Hello everyone.
We are moving on through Luke 20. Today, we will examine verses 27-40, where Jesus' detractors have run out of ways to trap and in their final last gasp start reaching for the absurd. He is my translation:
27 Some of those who were Sadducees came to him. (They claim that there is no resurrection.) They asked him, 28 “Teacher, Moses wrote for us, ‘If a married man dies, without children, then the man’s brother is to take the wife and raise up offspring for him.’ 29 So, there were seven brothers. The first one took a wife, but then died without children. 30 The thing happened with the second brother, 31 and then the third brother took her as his wife. Eventually, all seven brothers married her, but died without leaving any offspring. 32 Then finally, the wife died. 33 When the resurrection comes, whose wife will she be, since all seven brothers were married to her?
34 Jesus responded to them, “The children of this age marry and are given in marriage, 35 but those who are considered worthy to take part in that age and be raised from the dead, will neither marry nor be given in marriage. 36 Those who experience that age will no longer die, but will be like the angels. They are children of God, since they are children of the resurrection. 37 The dead rise. Moses illustrates this, when the bush declares that the Lord is ‘the God of Abraham, and the God of Isaac and the God of Jacob.’ 38 He is not the God of the dead, but of the living, because to Him, all are alive.”
39 Some among the experts of the law responded, “Well said, Teacher!” 40 After that, no one dared to ask him any more questions.
The Sadducees are next attempt to entrap Jesus. They lay out a “what if” trap that is, in reality, just silly. Jesus’ response to their question is awesome.
Their question involved the levirate marriage talked about in the Old Testament, where if a man dies without offspring, his brother will take his wife and produce offspring for the brother. (Deut. 25:5-10) In the Sadducees ‘what if’ story, the widow has been married to seven brothers, and they question Jesus as to which of these brothers she would be married to in the afterlife.
Now, since the Sadducees do not believe in an afterlife, they really thought that they had stumped Jesus. They had asked him a question for which there is no good answer. However, their question carries an absurdity to it that really makes it pointless, like the question, “If God is all-powerful, can He make a rock so heavy that even He can’t lift it?” It's stupid and irrational.
According to Mark’s account. Jesus responds to their question by saying that they are in error for two reasons: 1) they do not understand the scriptures, and 2) they do not understand the power of God. They came trying to discredit Jesus, but he discredits them.
Richard Foster describes these men in his book Life With God. He says, "The religious professionals of Jesus' day were blind to their true place...they devoted themselves to performance...It was a dry, lifeless process, not a journey of understanding, because it devoid of the living Author." (Foster, 79.) Foster is correct in his assessment, Jesus is dealing with really religious people, who don't really understand the Scriptures, or know God, and Jesus is not afraid to tell them that.
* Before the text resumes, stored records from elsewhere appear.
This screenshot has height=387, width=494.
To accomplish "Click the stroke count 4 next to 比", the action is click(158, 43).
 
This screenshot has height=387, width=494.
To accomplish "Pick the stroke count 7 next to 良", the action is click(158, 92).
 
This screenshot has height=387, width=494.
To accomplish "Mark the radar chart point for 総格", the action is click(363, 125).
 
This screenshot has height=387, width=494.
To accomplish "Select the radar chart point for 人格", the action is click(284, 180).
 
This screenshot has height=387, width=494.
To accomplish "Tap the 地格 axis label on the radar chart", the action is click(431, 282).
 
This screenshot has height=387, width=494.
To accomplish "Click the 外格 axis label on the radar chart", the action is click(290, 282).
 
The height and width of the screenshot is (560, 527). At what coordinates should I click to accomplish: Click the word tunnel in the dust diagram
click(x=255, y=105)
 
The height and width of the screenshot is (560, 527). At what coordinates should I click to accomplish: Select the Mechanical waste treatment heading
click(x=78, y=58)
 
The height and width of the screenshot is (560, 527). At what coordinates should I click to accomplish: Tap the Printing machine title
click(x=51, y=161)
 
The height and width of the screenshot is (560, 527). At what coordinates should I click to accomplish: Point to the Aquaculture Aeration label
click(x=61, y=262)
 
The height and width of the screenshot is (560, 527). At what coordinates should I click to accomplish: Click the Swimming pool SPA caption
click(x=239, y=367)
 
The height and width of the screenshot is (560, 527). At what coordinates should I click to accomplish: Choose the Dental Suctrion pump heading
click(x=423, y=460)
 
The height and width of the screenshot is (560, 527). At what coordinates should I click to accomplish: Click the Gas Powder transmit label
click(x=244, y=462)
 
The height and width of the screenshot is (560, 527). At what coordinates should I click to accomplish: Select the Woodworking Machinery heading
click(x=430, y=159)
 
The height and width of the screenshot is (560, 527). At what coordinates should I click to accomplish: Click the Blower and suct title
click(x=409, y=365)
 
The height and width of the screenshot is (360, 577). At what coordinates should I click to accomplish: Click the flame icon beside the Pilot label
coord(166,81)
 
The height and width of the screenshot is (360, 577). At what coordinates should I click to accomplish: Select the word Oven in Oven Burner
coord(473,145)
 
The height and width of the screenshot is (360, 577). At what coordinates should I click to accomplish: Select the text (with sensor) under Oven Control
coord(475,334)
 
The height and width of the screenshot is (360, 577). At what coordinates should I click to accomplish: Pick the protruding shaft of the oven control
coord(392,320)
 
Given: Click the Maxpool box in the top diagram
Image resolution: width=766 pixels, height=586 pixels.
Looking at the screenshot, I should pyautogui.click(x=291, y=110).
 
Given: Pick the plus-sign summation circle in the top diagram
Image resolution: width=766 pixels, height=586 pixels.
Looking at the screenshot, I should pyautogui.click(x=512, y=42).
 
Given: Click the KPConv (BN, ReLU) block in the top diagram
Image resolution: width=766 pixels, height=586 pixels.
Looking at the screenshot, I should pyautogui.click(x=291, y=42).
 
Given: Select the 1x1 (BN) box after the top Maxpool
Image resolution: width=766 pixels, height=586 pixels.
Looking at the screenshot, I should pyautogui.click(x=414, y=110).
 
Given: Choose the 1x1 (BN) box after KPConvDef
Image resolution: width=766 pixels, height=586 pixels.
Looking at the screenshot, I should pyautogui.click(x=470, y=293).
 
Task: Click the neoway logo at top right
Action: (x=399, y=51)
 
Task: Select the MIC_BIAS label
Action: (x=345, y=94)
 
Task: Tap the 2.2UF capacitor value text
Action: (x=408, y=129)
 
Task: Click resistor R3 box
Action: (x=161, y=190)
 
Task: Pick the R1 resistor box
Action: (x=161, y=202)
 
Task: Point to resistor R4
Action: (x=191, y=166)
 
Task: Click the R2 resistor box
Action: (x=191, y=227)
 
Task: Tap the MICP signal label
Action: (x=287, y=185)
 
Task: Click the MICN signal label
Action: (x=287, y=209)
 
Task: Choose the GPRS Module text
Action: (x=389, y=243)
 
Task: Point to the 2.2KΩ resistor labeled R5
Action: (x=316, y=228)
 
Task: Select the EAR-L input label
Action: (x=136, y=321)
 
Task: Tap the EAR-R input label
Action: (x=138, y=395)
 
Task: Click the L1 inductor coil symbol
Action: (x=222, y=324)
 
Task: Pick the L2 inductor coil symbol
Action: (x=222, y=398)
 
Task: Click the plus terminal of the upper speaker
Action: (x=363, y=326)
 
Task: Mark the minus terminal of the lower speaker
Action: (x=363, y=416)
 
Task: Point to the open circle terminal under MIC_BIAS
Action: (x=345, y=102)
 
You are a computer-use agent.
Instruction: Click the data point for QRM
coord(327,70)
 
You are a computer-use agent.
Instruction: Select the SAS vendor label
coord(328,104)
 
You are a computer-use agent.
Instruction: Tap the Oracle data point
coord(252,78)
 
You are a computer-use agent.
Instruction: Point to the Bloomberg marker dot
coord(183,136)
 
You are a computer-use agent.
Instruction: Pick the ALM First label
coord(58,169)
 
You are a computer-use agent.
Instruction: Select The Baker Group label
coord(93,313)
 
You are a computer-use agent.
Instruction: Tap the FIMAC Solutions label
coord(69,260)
As for the Sadducees, they valued the Torah and rejected everything else. So, Jesus goes into their home territory to dispute their silly argument.
Luke omits part of Jesus' response, but then says that in the afterlife people will not be married or given in marriage, but instead, will be like the angels. Jesus says “those who experience that age,” implying that some will not experience that age. He also states that this new age will not be like this age. I’m not sure what it will be like, but it will be different then what we understand from this life. We won’t be married and we will be like the angels. (He doesn’t say that we will be angels, but he does say that we will like them.)
The Sadducees are trying to show the absurdity of the Resurrection, but Jesus shows the absurdity of their question with his response. He shows that their understanding of the Resurrection is too grounded in this life. The life in the Resurrection will be much grander than anything we experience in this life.
Then Jesus turns to Moses and the burning bush. God speaks from the bush, declaring that He is the God of Abraham, Isaac and Jacob. “Is,” not ‘was.’ The implication here is that even though they died on this Earth, Abraham, Isaac and Jacob live with God, and are not dead. God is the God of the living, and not the God of the dead. The Sadducees tried to bring Moses in to invalidate Jesus, but Jesus used Moses on them, to show them how incorrect they were.
In verse 40, Luke concludes that after this, no one dared to ask any more questions, Jesus has entered this house, the temple and bound up the strong men, the Pharisees, Sadducees and Herodians. Every attempt to discredit Jesus had failed.